Mais derrière cette croissance se cache une réalité économique difficile. Avant même de monter sur le ring, un pratiquant doit disposer d'un équipement complet.
«Un athlète ne peut pas se passer de gants, de protège-tibias, de coquille, de casque et de corde à sauter.»
Le problème est que ces équipements sont à la fois rares sur le marché congolais et particulièrement coûteux.
«Si nous allons dans un magasin, ces matériels sont déjà rares et coûtent énormément cher. Rien que pour équiper un athlète, il faut compter entre 200 et 250 dollars américains.»

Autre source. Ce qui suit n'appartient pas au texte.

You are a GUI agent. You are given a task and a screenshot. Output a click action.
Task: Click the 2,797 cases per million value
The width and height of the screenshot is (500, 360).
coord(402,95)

Face à cette situation, la Fédération est contrainte de faire des choix.
«Nous essayons tant soit peu d'habiller les athlètes de l'équipe nationale uniquement et nous demandons aux clubs de se prendre eux-mêmes en charge.»
Un défi supplémentaire pour une discipline qui continue de se développer malgré des moyens limités et qui espère, à terme, bénéficier d'un accompagnement plus important afin de permettre à ses nombreux pratiquants d'évoluer dans de meilleures conditions.